Auch im zurückliegenden Jahr sei ihre Sendung "wieder die mit Abstand meistgesehene politische Diskussionssendung im deutschsprachigen Fernsehen" gewesen, betonte die Moderatorin. "Das ist ein guter Zeitpunkt, um zu sagen: Ich will mich gemeinsam mit meinem tollen Team voll auf die noch verbleibenden Sendungen konzentrieren, den Vertrag also mit unvermindertem Engagement und großer Freude erfüllen, möchte ihn aber nicht verlängern. 2024 ist Neustart angesagt! Dann ist Zeit für Veränderung, andere Projekte, neue Perspektiven."

Joachim Knuth © NDR/Thomas Pritschet Joachim Knuth
"Die sonntäglichen Streitgespräche im Ersten sind Teil der deutschen TV-Geschichte und gelebte Pluralität. Unterschiedliche Positionen helfen dem Publikum bei der Meinungsbildung", sagte NDR-Intendant Joachim Knuth. "Anne Will hat die politische Diskussion im Land über viele Jahre mit großem Erfolg geprägt: Sie informiert, überrascht, manchmal provoziert sie auch. Gäste und Publikum schätzen ihre Gradlinigkeit und Professionalität. Für diese konstante und starke Leistung bin ich Frau Will sehr dankbar. Wir richten den Blick nun nach vorne, freuen uns auf die nächsten Ausgaben 'Anne Will' und arbeiten bereits an Projekten für die Zukunft."

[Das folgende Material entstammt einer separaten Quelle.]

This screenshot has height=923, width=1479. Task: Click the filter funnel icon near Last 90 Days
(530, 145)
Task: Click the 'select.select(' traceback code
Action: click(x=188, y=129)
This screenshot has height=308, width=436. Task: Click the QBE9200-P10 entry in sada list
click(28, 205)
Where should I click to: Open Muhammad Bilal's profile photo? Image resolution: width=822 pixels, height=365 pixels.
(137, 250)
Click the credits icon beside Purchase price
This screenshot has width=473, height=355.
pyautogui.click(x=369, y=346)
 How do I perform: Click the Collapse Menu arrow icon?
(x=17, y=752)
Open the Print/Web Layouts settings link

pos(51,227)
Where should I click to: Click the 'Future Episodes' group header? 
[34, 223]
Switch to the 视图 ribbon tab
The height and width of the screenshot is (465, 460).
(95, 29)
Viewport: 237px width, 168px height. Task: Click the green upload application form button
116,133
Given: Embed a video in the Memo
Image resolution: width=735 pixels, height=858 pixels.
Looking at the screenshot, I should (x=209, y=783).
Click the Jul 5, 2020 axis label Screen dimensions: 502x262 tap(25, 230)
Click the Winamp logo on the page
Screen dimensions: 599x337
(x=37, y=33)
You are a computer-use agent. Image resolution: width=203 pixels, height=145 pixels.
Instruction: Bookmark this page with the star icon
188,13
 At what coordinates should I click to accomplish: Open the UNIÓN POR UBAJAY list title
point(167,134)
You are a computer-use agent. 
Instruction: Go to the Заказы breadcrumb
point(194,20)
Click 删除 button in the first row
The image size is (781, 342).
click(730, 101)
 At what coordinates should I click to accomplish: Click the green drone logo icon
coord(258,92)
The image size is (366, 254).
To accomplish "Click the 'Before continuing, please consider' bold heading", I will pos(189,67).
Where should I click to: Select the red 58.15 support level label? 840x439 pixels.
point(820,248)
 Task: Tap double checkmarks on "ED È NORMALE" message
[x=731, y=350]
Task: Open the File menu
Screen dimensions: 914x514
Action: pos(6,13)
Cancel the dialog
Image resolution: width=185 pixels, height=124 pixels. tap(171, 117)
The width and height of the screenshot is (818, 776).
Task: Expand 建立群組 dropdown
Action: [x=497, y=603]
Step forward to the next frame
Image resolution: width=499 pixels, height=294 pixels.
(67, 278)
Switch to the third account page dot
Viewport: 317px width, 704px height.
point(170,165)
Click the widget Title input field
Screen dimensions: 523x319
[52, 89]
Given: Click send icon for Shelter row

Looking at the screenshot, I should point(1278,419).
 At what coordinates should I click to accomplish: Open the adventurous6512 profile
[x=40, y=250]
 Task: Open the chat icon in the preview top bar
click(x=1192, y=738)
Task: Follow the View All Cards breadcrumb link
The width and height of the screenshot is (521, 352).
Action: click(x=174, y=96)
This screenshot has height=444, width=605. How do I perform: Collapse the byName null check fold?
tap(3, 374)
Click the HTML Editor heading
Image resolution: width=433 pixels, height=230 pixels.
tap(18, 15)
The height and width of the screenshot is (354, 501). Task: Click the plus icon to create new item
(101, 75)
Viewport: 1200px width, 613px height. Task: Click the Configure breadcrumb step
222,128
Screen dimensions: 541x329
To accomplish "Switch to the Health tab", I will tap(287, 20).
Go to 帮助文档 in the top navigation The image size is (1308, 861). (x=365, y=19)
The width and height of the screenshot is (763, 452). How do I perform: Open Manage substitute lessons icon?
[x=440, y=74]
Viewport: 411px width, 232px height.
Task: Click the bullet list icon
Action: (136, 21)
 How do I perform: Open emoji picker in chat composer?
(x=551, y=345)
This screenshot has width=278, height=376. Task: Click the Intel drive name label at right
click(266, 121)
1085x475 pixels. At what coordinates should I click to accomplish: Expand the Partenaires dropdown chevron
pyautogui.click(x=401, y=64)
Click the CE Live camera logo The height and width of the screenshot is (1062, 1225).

Will-Nachfolge noch nicht geklärt

Völlig unklar ist noch, wie es mit dem viel beachteten Talkshow-Sendeplatz nach dem "Tatort" weitergeht. "Über eine Nachfolge für das sonntägliche Format sind der NDR und die ARD in Gesprächen", erklärte der Sender. Noch bleibt allerdings ausreichend Zeit, um sich Gedanken über die künftige Talk-Aufstellung im Ersten machen.

Christine Strobl © ARD/Laurence Chaperon Christine Strobl
ARD-Programmdirektorin Christine Strobl: "Wenn Anne Will sich Ende des Jahres verabschiedet, hat sie über 16 Jahre den Polittalk im Ersten geprägt. Dies war und ist nur möglich, weil sie sich persönlich und mit ihrer Sendung immer weiterentwickelt hat. Dass sie diesen Weg nun konsequent weiterverfolgt und sich neuen Herausforderungen stellt, ist bewundernswert, macht sie aber als politische Journalistin eben auch aus. Es ist noch nicht Zeit, Abschied zu nehmen, sondern ich wünsche Anne Will für die folgenden 30 Ausgaben ihres Talk-Formats den Elan und die Diskussionsfreude, die ihre Sendung zu einem Markenzeichen gemacht haben und bei ihrem Publikum so beliebt sind."

Anne Will hatte im Jahr 2007 am Sonntagabend die Nachfolge von Sabine Christiansen am Sonntagabend angetreten. Das wurde auch deshalb möglich, weil der damalige Favorit Günther Jauch der ARD zunächst abgesagt hatte - aus Ärger über die "Gremien voller Gremlins", wie er damals sagte. Als Jauch sich Jahre später dann doch mit dem öffentlich-rechtlichen Sender einig wurde, musste Wills Sendung auf den späten Mittwochabend weichen. Auf den prominenten Sonntagabend-Termin kehrte sie schließlich 2016 zurück, nachdem Günther Jauch ebenso überraschend ankündigte, seinen Vertrag nicht verlängern zu wollen.

Aus Quotensicht lief es zuletzt besser denn je: Die zurückliegenden beiden Jahre waren die erfolgreichsten seit dem Start von "Anne Will". Iim Jahr 2022 verfolgten im Schnitt mehr als 3,6 Millionen Zuschauerinnen und Zuschauer den Talk am Sonntagabend, der Marktanteil lag bei 15,1 Prozent.